Aber Milan weiß es. Lina wird wiederkommen. Sie hat ihm sogar ihre Schatzkiste dagelassen, damit er darauf aufpasst. Aber das sagt er niemandem. Auch nicht Tore.
Er geht aus dem Brunnenhaus, es ist zu kühl, zu feucht, zu finster.
Und draußen wartet der Sommer.

An den Kreuzen auf dem Gottesacker schweben die fein gewebten Netze der Spinnen, in den Fäden hängt der Herbsttau wie Glöckchen, sie zittern im Wind.
»Aber in der Kiste liegt doch niemand«, flüstert Milan.
Mit Seilen wird die Kiste in das ausgehobene Loch gelassen. Lina bekommt auch ein Kreuz. Milan versteht das nicht. Sein Atem dampft empor; er geht hin und wirft eine Handvoll kalter Erde auf die Kiste im Loch.
Am Horizont ballen sich orangene Wolken auf.
Komm, mein Kind ...

Schneeschleier liegt auf den Kuppen und Wipfeln.
»Eins, zwei, drei – Butter, Brot und Ei.«
Mama stellt ihm den Teller hin.
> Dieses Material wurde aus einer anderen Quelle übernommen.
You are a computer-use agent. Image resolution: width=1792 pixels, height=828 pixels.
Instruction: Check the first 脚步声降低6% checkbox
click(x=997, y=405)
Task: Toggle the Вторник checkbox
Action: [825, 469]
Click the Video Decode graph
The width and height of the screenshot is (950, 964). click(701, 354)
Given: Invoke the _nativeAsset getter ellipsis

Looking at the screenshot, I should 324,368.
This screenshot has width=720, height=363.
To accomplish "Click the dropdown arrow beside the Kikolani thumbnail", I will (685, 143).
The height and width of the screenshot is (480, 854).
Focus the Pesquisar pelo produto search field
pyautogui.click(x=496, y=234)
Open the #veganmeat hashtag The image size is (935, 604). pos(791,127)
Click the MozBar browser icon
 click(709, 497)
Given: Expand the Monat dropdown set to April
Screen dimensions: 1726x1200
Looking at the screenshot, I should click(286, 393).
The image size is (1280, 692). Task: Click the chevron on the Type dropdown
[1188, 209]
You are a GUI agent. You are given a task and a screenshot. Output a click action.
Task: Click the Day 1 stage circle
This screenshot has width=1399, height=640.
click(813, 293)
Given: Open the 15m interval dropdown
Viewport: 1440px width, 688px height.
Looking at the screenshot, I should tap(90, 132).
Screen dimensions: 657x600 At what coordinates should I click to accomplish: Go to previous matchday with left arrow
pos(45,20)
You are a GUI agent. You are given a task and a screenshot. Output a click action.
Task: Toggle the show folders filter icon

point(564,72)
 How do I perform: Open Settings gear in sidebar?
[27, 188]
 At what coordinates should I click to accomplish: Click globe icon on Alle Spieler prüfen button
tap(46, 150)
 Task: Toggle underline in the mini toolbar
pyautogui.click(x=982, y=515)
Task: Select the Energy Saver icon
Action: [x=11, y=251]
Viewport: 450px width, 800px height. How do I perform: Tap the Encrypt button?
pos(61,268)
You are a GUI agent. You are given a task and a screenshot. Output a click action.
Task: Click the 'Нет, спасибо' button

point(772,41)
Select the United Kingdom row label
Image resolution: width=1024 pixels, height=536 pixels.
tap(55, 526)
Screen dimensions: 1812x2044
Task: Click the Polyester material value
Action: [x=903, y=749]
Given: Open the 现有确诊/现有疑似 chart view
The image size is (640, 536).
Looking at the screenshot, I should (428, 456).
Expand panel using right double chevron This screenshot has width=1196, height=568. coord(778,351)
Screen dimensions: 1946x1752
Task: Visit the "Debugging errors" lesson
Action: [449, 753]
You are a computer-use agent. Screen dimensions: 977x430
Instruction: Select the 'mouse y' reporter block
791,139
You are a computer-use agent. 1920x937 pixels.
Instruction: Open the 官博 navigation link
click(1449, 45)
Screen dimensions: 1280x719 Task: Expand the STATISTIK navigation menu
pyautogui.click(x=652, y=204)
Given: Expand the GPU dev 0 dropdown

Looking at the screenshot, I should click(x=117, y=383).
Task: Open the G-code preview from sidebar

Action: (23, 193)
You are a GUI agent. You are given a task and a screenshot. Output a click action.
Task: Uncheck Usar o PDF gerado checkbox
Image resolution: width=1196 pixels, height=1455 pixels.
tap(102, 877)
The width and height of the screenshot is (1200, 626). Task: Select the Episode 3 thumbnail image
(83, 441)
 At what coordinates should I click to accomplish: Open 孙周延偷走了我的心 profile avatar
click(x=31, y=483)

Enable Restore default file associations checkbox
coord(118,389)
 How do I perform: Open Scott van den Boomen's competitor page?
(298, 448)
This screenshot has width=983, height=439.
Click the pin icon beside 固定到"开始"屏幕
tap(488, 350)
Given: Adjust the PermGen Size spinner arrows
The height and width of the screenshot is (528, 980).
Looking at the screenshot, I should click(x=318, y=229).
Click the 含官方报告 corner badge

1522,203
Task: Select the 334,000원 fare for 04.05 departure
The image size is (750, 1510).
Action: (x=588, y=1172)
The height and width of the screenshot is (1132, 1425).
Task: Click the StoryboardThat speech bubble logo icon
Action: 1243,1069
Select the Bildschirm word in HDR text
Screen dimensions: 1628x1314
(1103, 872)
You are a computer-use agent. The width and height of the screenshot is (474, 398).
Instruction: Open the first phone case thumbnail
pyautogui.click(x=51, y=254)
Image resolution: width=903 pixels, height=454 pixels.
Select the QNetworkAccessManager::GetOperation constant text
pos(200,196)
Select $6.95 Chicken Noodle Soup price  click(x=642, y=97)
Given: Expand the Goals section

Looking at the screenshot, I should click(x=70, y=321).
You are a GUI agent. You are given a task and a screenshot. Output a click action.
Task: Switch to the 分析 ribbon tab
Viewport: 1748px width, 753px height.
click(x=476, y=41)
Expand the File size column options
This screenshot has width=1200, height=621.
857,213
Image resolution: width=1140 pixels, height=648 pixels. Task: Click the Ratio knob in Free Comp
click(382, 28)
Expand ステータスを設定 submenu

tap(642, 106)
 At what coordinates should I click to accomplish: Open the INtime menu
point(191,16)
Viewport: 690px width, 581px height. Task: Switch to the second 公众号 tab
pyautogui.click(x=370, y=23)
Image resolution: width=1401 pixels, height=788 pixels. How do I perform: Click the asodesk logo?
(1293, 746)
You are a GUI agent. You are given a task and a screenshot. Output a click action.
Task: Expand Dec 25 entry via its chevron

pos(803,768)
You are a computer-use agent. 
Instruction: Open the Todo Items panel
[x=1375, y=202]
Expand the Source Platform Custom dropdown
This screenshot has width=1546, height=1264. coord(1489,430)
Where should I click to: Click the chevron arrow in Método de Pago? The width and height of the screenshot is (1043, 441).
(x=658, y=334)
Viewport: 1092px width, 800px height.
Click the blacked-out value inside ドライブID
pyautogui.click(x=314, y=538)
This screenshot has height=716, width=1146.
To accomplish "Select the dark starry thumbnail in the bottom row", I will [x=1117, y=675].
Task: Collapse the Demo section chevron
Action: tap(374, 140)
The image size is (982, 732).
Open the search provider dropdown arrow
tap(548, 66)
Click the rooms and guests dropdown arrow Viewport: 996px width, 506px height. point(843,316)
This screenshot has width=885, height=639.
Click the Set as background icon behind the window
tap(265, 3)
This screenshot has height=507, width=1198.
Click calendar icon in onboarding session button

Milan will kein Brot und auch kein Ei, er will Lina wiederhaben.
Die Dämmerung glüht wie flüssiges Gold, die zuckerweißen Tannen wispern vor seinem Fenster. Komm, mein Kind ...
Am Abend guckt er in die Schatzkiste.
Steinchen, die ein bisschen glitzern, sind darin, Spiegelscherben, ihr Milchzahn und die Puppe, aus winzigen Leinensäckchen genäht, mit Stroh befüllt. Sie trägt Linas Haar.
Er öffnet ihr Kleid von hinten, hält inne, nimmt sein Taschenmesser, sticht und fährt den Rücken hinab.
Das Herz des Wirglers ist in der Puppe, hat sie gewispert. Der Stein ist glatt und flach wie ein Flussstein. Milan spiegelt sich darin, und je länger er hineinstarrt, umso finsterer wird der Stein, und er verschluckt das Wispern und Flüstern in tonlose Nacht. Und dann sieht er sie. Ihr Haar formt sich wie Goldrisse, wie Fäden und Rinnsale auf der Oberfläche.

Lina hält den nachtschwarzen Stein in der Hand, streicht mit den Fingerspitzen darüber. »Jetzt bist du für immer mein«, flüstert sie und legt das Herz mit Milan darin in die Schatzkiste.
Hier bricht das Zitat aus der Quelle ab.